In an article published recently in the American Journal of Physical Anthropology, researchers from the Paleophysiology and Ecology Group of the Centro Nacional de Investigación sobre la Evolución Humana (CENIEH) analyzed the influence of body proportions on the cost of locomotion by means of an experimental energetic study with 46 subjects of both sexes, whose results indicate that the walk of Pleistocene hominins was no less efficient energetically than that of current humans.
Credit: CENIEH |
Traditionally, it was thought that the leaner skeletons of modern humans reflected biomechanical advantages which made locomotion a more efficient activity. The slimmer pelvis of our species entails greater difficulty for childbirth, but it reduces the force the abductor muscles of the hip have to exert to maintain the stability of the pelvis while walking.
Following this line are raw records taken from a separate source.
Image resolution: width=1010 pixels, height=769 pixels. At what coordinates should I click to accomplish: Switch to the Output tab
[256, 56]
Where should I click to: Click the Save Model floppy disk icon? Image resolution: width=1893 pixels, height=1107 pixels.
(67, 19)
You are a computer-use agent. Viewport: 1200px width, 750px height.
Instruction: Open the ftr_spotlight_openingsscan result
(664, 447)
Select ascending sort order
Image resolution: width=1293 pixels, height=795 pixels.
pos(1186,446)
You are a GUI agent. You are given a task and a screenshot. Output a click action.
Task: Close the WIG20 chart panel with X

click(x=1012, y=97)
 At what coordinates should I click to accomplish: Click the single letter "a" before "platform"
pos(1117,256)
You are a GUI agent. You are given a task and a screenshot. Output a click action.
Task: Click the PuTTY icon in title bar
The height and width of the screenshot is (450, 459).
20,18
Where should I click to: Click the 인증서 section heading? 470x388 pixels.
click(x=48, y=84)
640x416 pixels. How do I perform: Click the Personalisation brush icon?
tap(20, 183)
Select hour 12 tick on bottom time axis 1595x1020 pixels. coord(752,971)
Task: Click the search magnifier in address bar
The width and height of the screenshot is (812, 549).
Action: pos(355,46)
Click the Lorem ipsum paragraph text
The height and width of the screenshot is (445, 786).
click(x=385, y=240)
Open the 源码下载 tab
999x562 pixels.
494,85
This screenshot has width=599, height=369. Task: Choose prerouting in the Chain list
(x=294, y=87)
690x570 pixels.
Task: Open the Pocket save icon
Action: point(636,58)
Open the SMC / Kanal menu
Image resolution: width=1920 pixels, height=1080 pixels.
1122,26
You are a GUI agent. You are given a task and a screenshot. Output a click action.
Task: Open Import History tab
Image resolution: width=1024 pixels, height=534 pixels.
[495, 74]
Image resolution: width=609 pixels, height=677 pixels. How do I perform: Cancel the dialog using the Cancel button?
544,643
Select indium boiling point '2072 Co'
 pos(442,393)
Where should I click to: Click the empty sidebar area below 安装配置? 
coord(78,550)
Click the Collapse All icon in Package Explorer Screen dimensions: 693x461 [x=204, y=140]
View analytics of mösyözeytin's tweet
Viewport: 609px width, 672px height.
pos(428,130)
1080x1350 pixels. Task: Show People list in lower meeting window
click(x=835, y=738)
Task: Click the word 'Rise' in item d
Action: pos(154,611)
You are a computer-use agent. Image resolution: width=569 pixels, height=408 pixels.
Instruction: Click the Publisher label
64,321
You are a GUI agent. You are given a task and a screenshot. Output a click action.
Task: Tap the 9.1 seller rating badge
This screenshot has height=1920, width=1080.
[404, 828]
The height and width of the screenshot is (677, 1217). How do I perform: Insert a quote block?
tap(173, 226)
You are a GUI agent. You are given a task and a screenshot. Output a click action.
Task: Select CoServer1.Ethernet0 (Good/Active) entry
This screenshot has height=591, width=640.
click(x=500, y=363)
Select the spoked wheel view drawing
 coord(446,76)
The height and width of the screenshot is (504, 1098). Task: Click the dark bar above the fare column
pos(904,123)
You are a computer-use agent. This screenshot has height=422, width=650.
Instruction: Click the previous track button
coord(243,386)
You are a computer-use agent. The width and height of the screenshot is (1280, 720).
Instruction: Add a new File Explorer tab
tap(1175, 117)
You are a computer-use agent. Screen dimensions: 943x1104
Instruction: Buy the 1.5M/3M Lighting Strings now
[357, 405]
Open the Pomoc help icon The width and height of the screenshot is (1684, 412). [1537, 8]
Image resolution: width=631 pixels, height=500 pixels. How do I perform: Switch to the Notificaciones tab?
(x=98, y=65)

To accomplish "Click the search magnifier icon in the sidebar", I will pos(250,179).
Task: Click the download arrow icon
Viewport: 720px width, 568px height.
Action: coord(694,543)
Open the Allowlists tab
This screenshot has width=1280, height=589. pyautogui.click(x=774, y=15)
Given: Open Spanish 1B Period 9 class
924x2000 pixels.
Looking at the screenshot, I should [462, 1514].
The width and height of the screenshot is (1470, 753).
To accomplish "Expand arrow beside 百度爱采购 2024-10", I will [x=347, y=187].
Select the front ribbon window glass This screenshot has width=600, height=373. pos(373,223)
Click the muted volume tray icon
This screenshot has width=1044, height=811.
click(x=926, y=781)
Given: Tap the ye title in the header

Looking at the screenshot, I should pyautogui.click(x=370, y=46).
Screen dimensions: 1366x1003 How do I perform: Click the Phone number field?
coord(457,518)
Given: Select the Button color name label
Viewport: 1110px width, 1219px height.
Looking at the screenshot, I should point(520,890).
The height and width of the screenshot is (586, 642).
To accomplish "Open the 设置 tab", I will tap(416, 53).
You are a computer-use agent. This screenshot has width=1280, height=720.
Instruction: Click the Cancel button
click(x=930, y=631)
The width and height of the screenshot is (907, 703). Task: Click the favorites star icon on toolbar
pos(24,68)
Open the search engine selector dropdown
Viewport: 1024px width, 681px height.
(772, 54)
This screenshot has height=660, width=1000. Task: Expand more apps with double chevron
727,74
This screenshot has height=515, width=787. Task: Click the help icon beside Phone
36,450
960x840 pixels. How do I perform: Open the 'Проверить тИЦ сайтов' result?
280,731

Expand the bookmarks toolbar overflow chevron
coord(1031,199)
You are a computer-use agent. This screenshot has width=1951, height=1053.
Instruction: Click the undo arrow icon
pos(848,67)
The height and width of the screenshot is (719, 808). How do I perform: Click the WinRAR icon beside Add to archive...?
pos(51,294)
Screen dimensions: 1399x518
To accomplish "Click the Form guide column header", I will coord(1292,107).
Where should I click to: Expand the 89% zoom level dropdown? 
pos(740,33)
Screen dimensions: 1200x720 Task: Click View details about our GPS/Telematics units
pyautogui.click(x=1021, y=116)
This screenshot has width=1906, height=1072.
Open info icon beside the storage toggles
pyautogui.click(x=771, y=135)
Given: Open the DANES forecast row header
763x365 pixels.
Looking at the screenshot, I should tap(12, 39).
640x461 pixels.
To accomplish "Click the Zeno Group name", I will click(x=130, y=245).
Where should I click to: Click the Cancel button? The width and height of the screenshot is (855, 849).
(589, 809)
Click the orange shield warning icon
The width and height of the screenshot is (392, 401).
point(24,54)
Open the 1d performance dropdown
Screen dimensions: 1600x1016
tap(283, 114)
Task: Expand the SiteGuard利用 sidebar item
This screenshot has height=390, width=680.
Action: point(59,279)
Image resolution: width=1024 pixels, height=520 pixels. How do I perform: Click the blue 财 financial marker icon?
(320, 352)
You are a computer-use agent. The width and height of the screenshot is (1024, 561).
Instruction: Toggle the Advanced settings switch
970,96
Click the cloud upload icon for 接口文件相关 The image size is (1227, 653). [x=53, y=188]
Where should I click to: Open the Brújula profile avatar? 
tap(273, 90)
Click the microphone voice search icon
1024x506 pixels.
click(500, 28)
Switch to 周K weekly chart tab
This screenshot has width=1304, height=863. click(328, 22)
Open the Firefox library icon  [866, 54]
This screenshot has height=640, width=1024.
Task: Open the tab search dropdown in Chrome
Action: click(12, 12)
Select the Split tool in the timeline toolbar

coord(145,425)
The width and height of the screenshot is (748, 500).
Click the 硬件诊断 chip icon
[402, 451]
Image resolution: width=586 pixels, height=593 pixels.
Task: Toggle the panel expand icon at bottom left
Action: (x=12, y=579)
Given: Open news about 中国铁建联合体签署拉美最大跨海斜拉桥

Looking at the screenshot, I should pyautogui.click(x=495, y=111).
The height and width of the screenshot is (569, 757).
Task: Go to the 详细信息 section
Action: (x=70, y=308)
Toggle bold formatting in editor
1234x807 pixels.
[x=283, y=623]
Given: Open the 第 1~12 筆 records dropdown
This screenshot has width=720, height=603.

Marco Vidal Cordasco, lead author of this article, says, "That doesn't imply that the hominins with wider pelvises expend more energy walking. In fact, the results obtained show that wider pelvises, at the height of the iliac crest, allow the energy cost of locomotion to be significantly lower."
Upward metabolic readjustment
Since 2 million years ago, with the appearance of the species Homo ergaster, the body mass and the brain size of the hominins have risen considerably. These changes have entailed an important readjustment at the metabolic level, with greater demand for energy to maintain these larger organs.
"However, our results show that the greater efficiency of locomotion was not a mechanism to compensate for this increase in size. That is to say, the changes observed in the width of the pelvis and the length of the lower limbs did not reduce the cost of walking sufficiently to offset the rise in energy cost caused by the increased body mass," adds Vidal.